● **WHAT YOU NEED TO DO**
Beginning with the line that contains "This screenshot has width=1200, height=831.", copy each subsequent line of the data below through the last one, including both ends but not the pictures.

● **RECORDS SUPPLIED**

=== Begin Enclosure ===

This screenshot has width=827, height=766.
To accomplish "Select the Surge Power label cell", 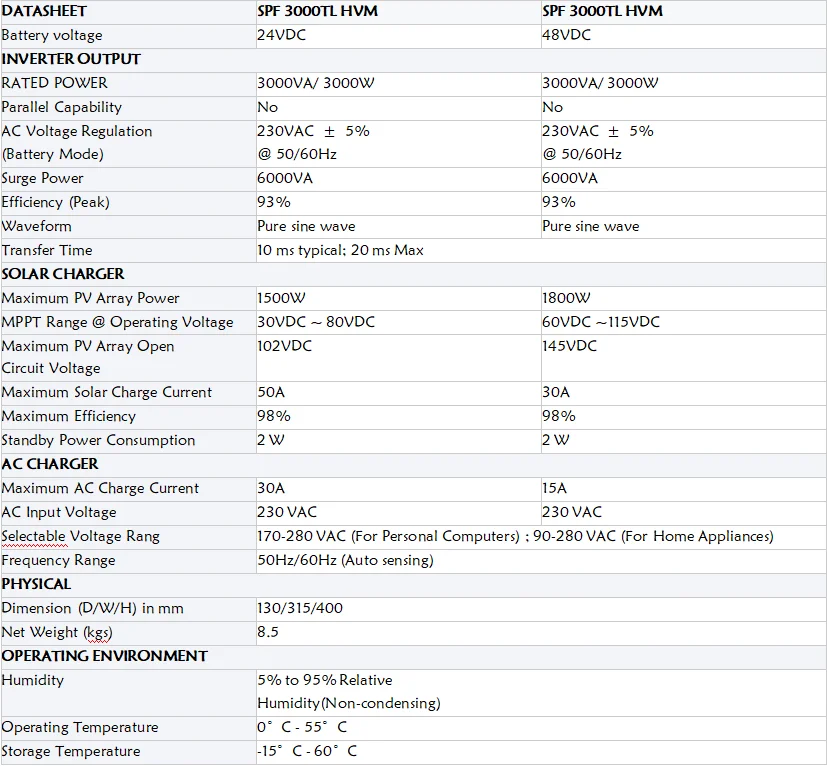I will click(x=128, y=179).
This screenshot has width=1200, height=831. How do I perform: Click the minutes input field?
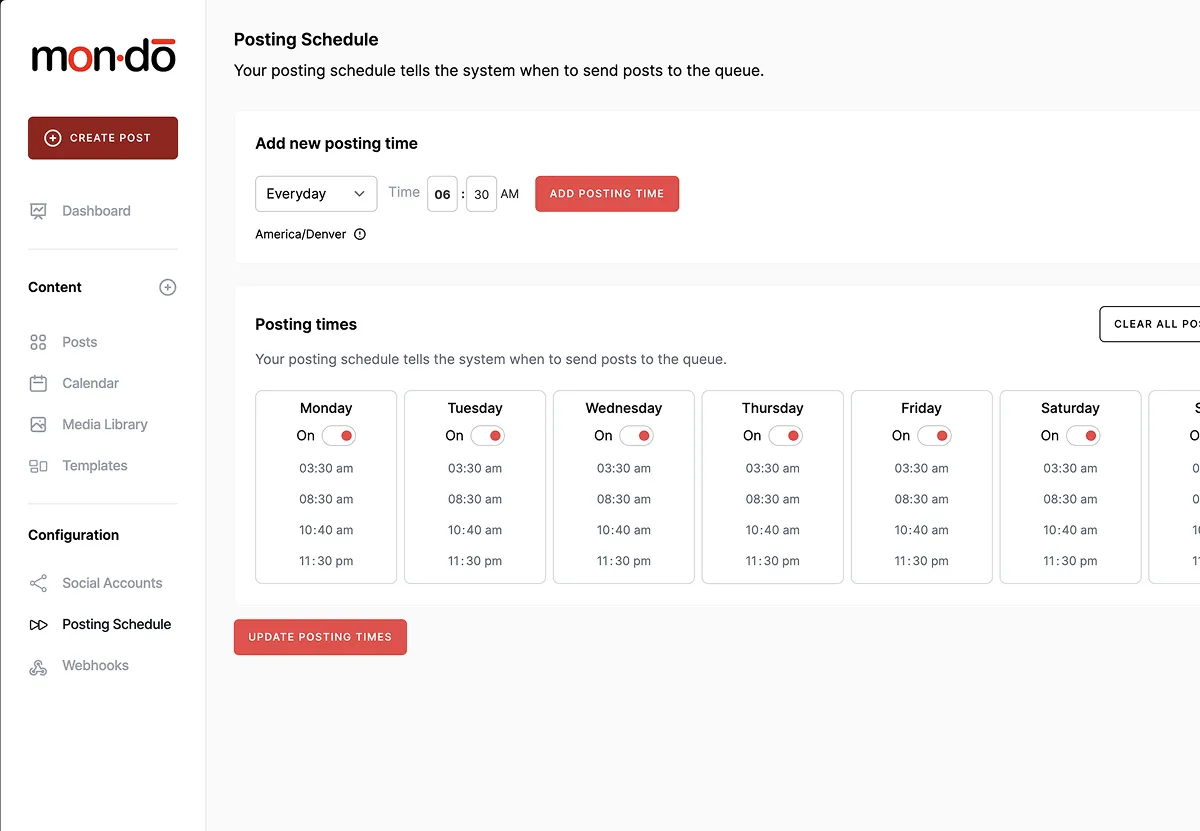point(481,195)
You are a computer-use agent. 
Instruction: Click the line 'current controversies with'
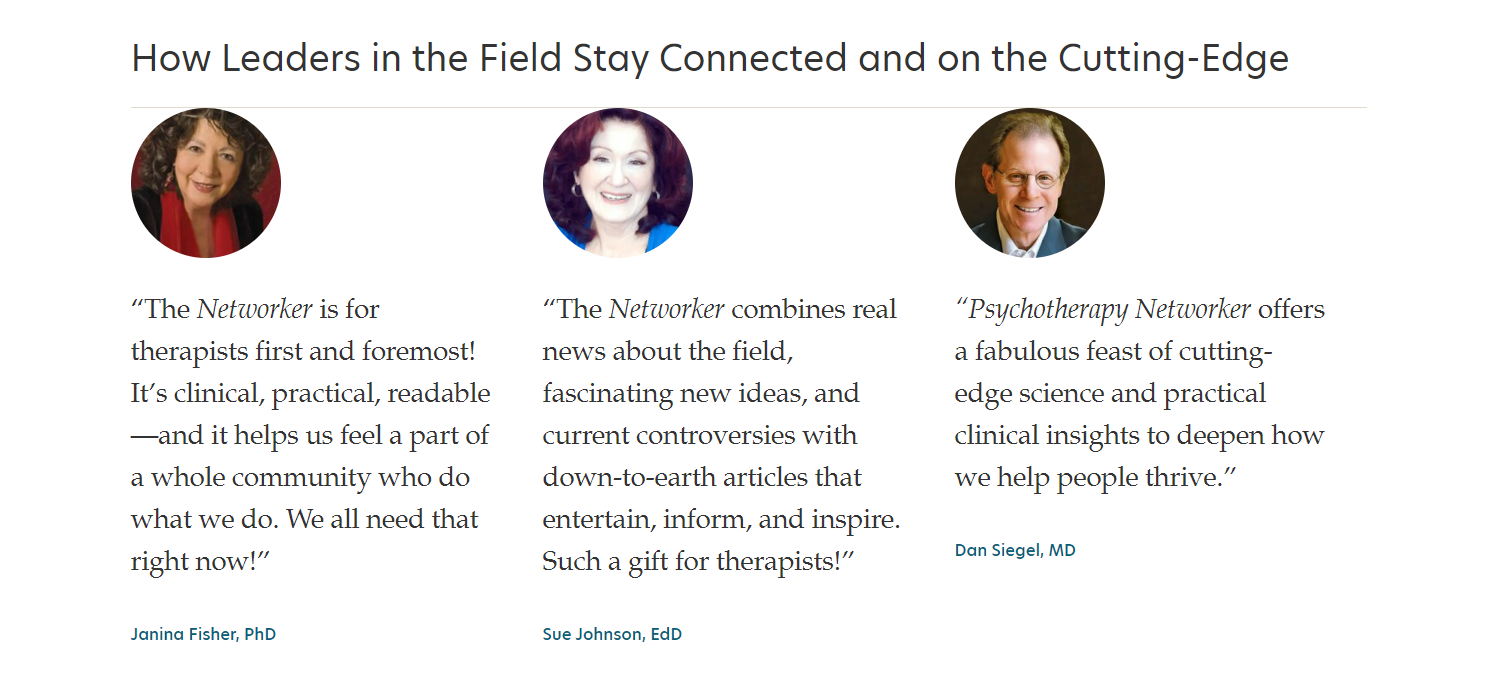tap(700, 436)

=== End Enclosure ===

● **OUTPUT**
This screenshot has width=1200, height=831. How do I perform: Click the minutes input field?
point(481,195)
You are a computer-use agent. 
Instruction: Click the line 'current controversies with'
tap(700, 436)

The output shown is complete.